Shanghai Jiangwan Airport () was an airport located in Yangpu District of northeast Shanghai, China. It was closed in 1994 and the site has been redeveloped into the New Jiangwan City (新江湾城) neighbourhood.

History
The airport was formerly known as Kiangwan Airfield. At the end of World War II it was used by the United States Army Air Forces as the headquarters of the 1st Combat Cargo Group, its primary mission being the airlift of Chinese troops in and out of the Shanghai region.  The airfield was also the home of the Air Technical Service Command "Shanghai Air Depot", which opened in October 1945 to supervise the deposition of Allied and captured Japanese aircraft in China.

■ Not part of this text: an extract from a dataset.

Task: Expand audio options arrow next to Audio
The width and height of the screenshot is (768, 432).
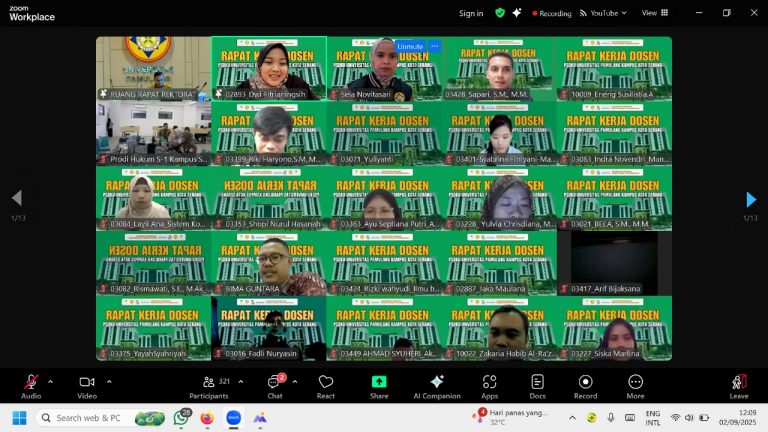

Kiangwan Airfield operated Air Transport Command services and flights from Shanghai as part of its Western Pacific Wing until 31 December 1947 when the ATC facilities were closed, and American forces left the area.

Jiangwan remained in operation as a military airport under the People's Liberation Army from 1949 onward. The property was turned over to the city of Shanghai in 1997 for redevelopment as a residential area and a park.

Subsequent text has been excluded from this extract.